The virtual robot army was developed by researchers from ETH Zurich in Switzerland and chipmaker Nvidia. They used the wandering bots to train an algorithm that was then used to control the legs of a real-world robot.
In the simulation, the machines—called ANYmals—confront challenges like slopes, steps, and steep drops in a virtual landscape. Each time a robot learned to navigate a challenge, the researchers presented a harder one, nudging the control algorithm to be more sophisticated.
From a distance, the resulting scenes resemble an army of ants wriggling across a large area. During training, the robots were able to master walking up and down stairs easily enough; more complex obstacles took longer. Tackling slopes proved particularly difficult, although some of the virtual robots learned how to slide down them.
A clip from the simulation where virtual robots learn to climb steps.
When the resulting algorithm was transferred to a real version of ANYmal, a four-legged robot roughly the size of a large dog with sensors on its head and a detachable robot arm, it was able to navigate stairs and blocks but suffered problems at higher speeds. Researchers blamed inaccuracies in how its sensors perceive the real world compared to the simulation,
Similar kinds of robot learning could help machines learn all sorts of useful things, from sorting packages to sewing clothes and harvesting crops. The project also reflects the importance of simulation and custom computer chips for future progress in applied artificial intelligence.
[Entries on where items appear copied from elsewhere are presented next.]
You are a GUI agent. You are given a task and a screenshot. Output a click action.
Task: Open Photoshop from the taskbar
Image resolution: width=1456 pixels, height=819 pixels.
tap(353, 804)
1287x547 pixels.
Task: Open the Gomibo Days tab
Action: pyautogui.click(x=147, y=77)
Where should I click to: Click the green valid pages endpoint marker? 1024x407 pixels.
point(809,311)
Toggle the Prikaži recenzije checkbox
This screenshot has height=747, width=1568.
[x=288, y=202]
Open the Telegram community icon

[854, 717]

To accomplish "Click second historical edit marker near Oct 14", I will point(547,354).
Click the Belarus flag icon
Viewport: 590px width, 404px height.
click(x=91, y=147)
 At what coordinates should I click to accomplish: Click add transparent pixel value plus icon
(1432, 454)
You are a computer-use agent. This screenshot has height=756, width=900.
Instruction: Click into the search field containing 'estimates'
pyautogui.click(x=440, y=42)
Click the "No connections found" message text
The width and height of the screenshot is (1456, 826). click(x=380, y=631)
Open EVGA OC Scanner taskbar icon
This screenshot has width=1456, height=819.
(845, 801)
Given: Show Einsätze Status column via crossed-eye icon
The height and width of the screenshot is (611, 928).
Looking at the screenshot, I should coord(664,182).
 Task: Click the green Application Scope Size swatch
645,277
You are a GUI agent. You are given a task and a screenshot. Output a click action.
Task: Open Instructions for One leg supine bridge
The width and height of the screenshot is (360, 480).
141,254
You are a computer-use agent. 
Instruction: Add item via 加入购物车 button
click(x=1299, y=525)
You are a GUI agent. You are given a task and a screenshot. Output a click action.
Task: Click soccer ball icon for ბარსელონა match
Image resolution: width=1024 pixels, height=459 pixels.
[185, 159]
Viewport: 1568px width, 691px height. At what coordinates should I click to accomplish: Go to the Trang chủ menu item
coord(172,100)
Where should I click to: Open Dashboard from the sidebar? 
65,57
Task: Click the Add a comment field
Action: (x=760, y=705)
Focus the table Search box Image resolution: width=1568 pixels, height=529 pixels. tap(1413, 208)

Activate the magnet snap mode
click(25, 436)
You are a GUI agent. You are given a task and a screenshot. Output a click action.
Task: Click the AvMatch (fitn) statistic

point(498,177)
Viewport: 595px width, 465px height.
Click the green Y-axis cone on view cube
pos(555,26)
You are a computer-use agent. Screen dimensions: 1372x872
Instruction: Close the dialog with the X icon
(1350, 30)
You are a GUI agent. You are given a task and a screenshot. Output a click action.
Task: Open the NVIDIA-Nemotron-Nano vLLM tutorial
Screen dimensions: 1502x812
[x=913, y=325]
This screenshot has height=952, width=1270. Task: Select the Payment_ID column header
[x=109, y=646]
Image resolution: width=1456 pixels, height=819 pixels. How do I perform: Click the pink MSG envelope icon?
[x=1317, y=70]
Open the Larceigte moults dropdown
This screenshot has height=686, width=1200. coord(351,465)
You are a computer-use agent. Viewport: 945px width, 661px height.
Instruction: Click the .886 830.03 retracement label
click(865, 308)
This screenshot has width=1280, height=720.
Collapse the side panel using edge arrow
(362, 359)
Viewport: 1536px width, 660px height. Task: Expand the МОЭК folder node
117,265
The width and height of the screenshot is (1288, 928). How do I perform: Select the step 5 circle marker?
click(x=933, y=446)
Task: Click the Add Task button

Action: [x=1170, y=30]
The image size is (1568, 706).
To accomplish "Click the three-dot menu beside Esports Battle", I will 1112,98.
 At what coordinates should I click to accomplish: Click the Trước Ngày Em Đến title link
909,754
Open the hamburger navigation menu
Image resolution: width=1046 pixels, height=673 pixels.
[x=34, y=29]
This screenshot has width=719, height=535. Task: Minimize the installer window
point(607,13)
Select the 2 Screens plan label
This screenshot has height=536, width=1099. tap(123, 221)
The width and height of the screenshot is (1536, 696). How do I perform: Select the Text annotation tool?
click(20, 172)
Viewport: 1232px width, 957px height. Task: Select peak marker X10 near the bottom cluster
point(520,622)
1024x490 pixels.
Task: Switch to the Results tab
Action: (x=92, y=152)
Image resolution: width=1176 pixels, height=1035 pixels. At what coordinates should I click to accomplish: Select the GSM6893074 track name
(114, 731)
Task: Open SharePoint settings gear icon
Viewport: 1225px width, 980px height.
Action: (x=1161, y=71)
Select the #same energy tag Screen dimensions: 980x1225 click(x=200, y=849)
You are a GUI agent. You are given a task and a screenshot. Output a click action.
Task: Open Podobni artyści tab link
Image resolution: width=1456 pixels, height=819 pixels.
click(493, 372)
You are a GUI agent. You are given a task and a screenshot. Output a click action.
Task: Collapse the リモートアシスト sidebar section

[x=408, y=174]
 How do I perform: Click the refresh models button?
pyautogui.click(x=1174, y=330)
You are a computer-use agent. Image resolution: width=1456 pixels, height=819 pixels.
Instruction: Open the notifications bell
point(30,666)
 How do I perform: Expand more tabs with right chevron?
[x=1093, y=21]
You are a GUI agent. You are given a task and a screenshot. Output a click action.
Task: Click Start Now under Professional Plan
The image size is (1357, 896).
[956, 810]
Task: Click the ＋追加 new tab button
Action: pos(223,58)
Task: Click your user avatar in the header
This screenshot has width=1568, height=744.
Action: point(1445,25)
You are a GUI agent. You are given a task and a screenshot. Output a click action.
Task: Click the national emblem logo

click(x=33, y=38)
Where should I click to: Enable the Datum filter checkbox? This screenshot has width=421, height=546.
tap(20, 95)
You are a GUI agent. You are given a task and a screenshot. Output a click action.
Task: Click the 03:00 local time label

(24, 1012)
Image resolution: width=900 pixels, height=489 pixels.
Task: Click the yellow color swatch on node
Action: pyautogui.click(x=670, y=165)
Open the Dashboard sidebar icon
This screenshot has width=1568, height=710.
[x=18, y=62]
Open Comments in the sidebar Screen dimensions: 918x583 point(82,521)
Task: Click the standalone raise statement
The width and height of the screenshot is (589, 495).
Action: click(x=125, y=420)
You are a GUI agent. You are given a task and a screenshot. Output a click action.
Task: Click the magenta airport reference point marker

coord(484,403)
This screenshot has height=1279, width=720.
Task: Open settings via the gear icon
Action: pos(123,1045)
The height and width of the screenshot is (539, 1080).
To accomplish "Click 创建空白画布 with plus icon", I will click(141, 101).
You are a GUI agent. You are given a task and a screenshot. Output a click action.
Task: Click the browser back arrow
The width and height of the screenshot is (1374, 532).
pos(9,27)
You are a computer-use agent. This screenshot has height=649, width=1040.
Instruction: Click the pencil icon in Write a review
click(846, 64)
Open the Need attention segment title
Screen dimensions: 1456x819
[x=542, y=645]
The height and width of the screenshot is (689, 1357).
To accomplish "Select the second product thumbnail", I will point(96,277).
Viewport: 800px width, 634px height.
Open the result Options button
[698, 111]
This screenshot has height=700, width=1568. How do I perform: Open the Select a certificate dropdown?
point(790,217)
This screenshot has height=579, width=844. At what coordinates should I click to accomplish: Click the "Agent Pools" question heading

“At a high level, very fast simulation is a really great thing to have,” says Pieter Abbeel, a professor at UC Berkeley and cofounder of Covariant, a company that is using AI and simulations to train robot arms to pick and sort objects for logistics firms. He says the Swiss and Nvidia researchers “got some nice speed-ups.”
AI has shown promise for training robots to do real-world tasks that cannot easily be written into software, or that require some sort of adaptation. The ability to grasp awkward, slippery, or unfamiliar objects, for instance, is not something that can be written into lines of code.
The 4,000 simulated robots were trained using reinforcement learning, an AI method inspired by research on how animals learn through positive and negative feedback. As the robots move their legs, an algorithm judges how this affects their ability to walk, and tweaks the control algorithms accordingly.